Pretty soon we’ll be picking up the phone and calling the families back home. Of course the big boy is hip to the notion of time zones and has been making a detailed, eloquent, and persistent argument that he should already be opening the presents that came all the way from New Zealand. I’m holding the line so far, but call me around dinner time and see if it turned into a Maginot line thanks to the six year old's rhetorical blitzkrieg.
We’re basically so non-religious as to be cheerfully irreligious, so his understanding of the reason for the season is haphazard. I’ve given him the comparative belief system primer on how most cultures that live in the northern hemisphere have some sort of celebration in the dark days of winter, usually involving candles or lots of twinkling lights.
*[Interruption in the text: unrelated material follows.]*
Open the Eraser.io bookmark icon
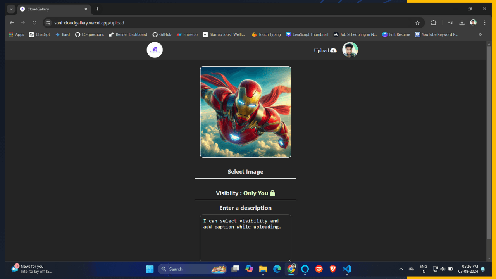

Makes sense to him, although he thinks fireworks would be more effective.
He’s also picked up the odd bit of info from school – which is officially non-religious (the music teacher can give them Jingle Bells, but no mangers, no angels, and certainly no confusing lyrics about ground young virgins) but at the same time concerned to represent all the children’s experiences. So at first he came home bursting with the news that his friend Benjamin celebrates Harmonica, the birthday of God-David.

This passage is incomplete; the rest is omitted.